Hope this will help u...

Table has pairs of matching records, need to select and update only one record

I have a table with pairs of matching records that I query like this:
select id,name,amount,type from accounting_entries
where name like "%05" and amount != 0 order by name limit 10;
Results:
+------+----------------------+--------+-------+
| id | name | amount | type |
+------+----------------------+--------+-------+
| 786 | D-1194-838HELLUJP-05 | -5800 | DEBIT |
| 785 | D-1194-838HELLUJP-05 | -5800 | DEBIT |
| 5060 | D-1195-UOK4HS5POF-05 | -5000 | DEBIT |
| 5059 | D-1195-UOK4HS5POF-05 | -5000 | DEBIT |
| 246 | D-1196-0FUCJI66BX-05 | -7000 | DEBIT |
| 245 | D-1196-0FUCJI66BX-05 | -7000 | DEBIT |
| 9720 | D-1197-W2J0EC1BOB-05 | -6500 | DEBIT |
| 9719 | D-1197-W2J0EC1BOB-05 | -6500 | DEBIT |
| 2694 | D-1198-MFKIKHGW0S-05 | -5500 | DEBIT |
| 2693 | D-1198-MFKIKHGW0S-05 | -5500 | DEBIT |
+------+----------------------+--------+-------+
10 rows in set (0.01 sec)
I need to perform an update so that the resulting data will look like this:
+------+----------------------+--------+--------+
| id | name | amount | type |
+------+----------------------+--------+--------+
| 786 | D-1194-838HELLUJP-05 | -5800 | DEBIT |
| 785 | C-1194-838HELLUJP-05 | 5800 | CREDIT |
| 5060 | D-1195-UOK4HS5POF-05 | -5000 | DEBIT |
| 5059 | C-1195-UOK4HS5POF-05 | 5000 | CREDIT |
| 246 | D-1196-0FUCJI66BX-05 | -7000 | DEBIT |
| 245 | C-1196-0FUCJI66BX-05 | 7000 | CREDIT |
| 9720 | D-1197-W2J0EC1BOB-05 | -6500 | DEBIT |
| 9719 | C-1197-W2J0EC1BOB-05 | 6500 | CREDIT |
| 2694 | D-1198-MFKIKHGW0S-05 | -5500 | DEBIT |
| 2693 | C-1198-MFKIKHGW0S-05 | 5500 | CREDIT |
+------+----------------------+--------+--------+
10 rows in set (0.01 sec)
One entry should negate the other entry. It doesn't matter if I update the first or second matching record, what matters is that one has a positive amount and the other has a negative amount. And the type and name need to be updated.

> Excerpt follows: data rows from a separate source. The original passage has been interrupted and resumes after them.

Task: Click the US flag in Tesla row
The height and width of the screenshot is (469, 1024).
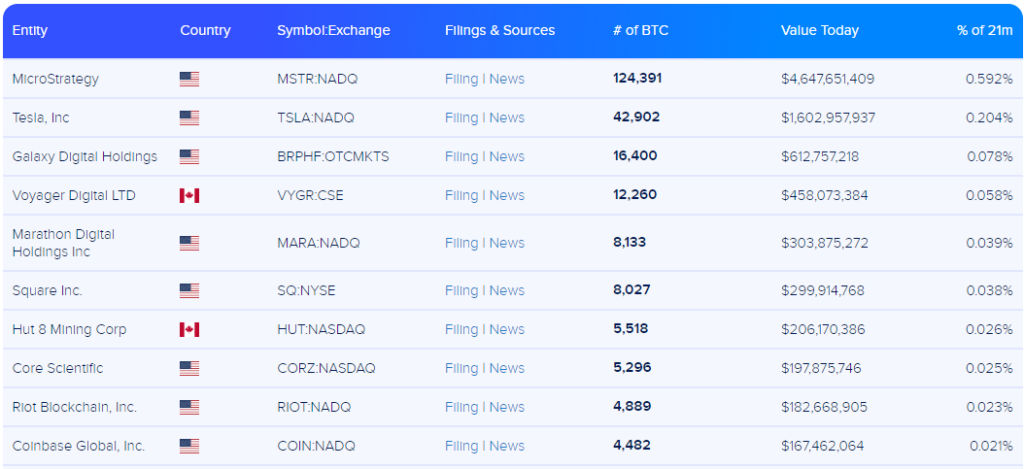Action: (189, 118)
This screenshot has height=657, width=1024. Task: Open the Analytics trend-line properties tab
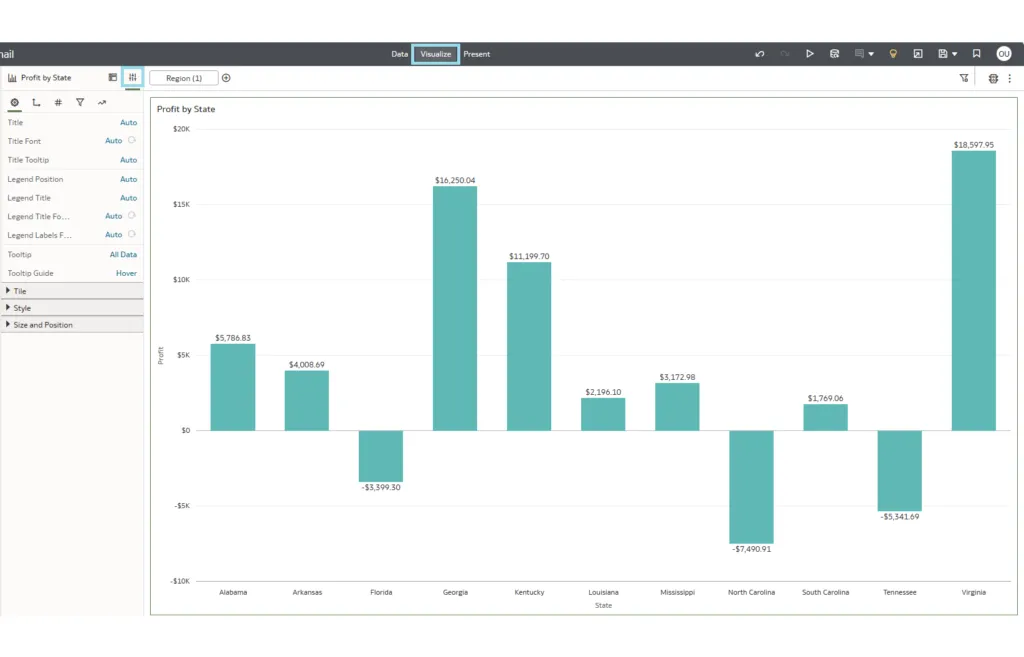(x=102, y=102)
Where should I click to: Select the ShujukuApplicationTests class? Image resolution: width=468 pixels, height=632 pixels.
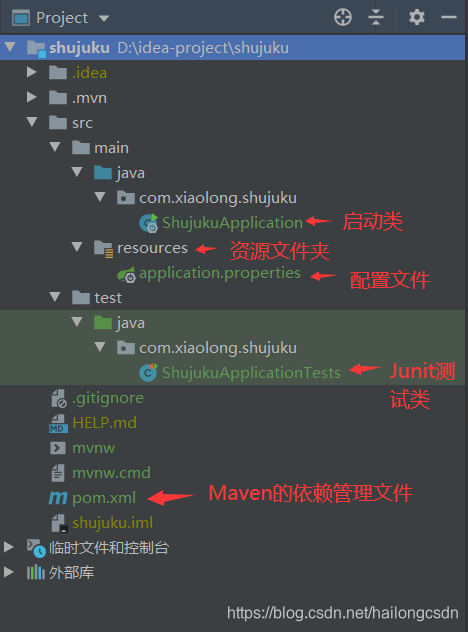pos(251,372)
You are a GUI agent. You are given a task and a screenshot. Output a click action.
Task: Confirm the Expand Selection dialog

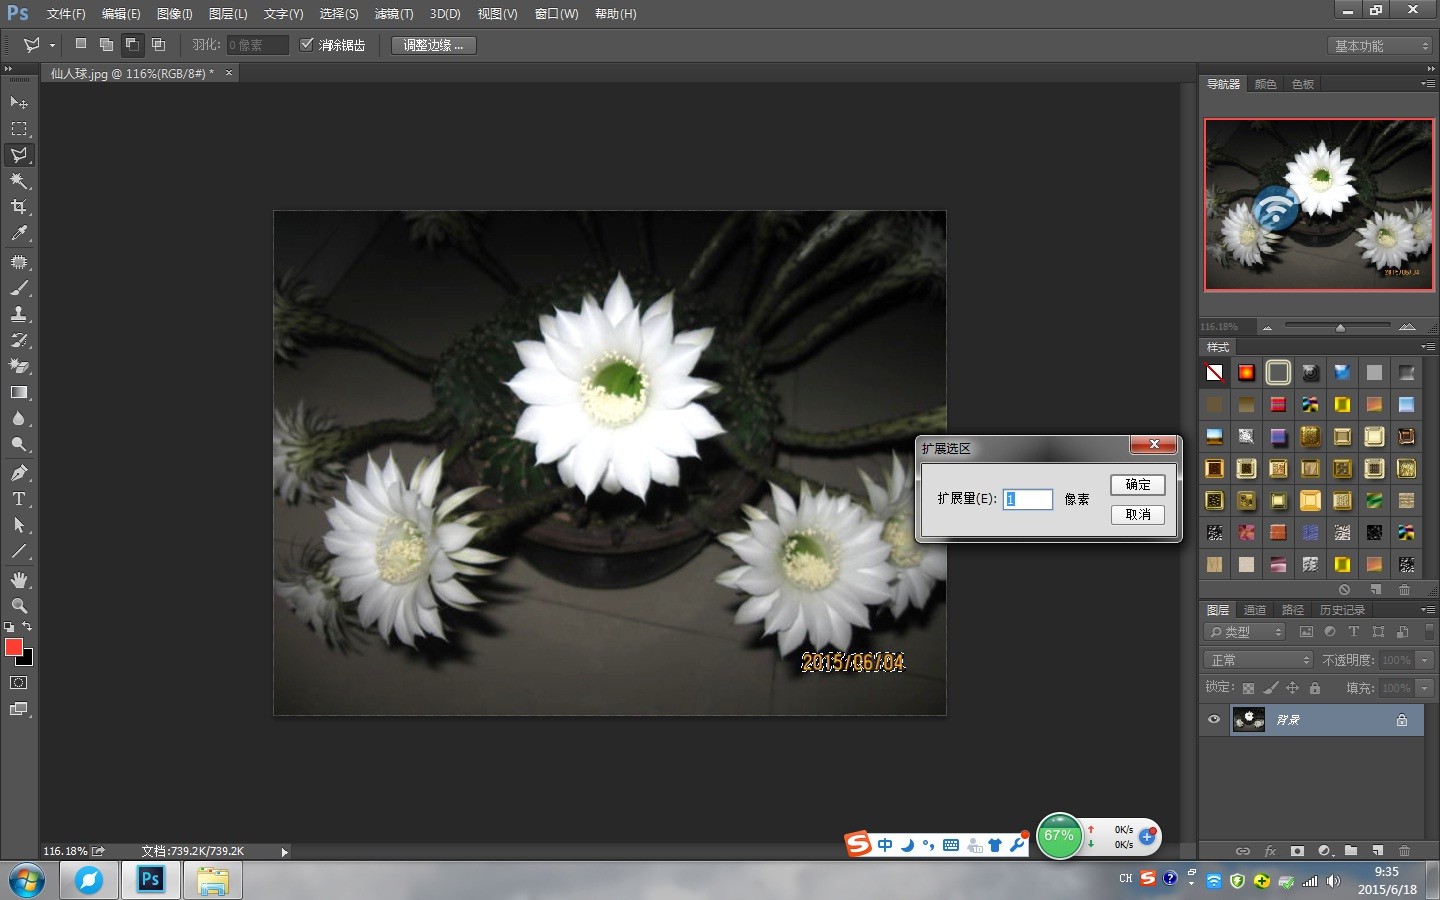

Any clues on how to do this? What would the update command look like? Maybe using a group by clause? I have some ideas on how to do it with a stored procedure, but can I do it with a simple update?
Try this:
UPDATE accounting_entries as ae
SET name = 'C' + SubString(name, 1, Length(name) - 1))
amount = amount * -1
type = 'Credit'
WHERE id =
(SELECT MIN(id) FROM
(SELECT * FROM accounting_entries) as temp
GROUP BY name)
The key is the subquery in the WHERE section that limits the updates to the lowest ID of each name value. The assumption is that the lower ID is the one that you will always want to update. If this is not correct, then update the subquery based on whatever rule you would use.
Edit: Update to subquery based on technique found here, due to limitation on mysql defined here.
This query gives a method for updating all records at once (as it seemed like this is what the OP was looking for. However, the most efficient way to do this would be to enumerate through all records in code (php, asp.net, etc), and through code-based methods update the rows that needed to change. This would eliminate the performance issues inherent with running updates off of subqueries in mysql.
If the ID:s for a pair always match the formula x and x+1, you could say something like
WHERE MOD(`id`, 2) = 1
EDIT: I haven't tested this code, so I can't guarantee that it's possible to put a column name into a MOD like this, but it might be worth a try, and/or further investigation.
Does this constraint hold true all the time (D == -C) ?
If so, you do not need to keep redundant data in your table, store only one "amount" value (for example the debit):
786 | 1194-838HELLUJP-05 | -5800
and then, on the application level, append a D- to the name and get the raw amount or append a C- and get the - amount.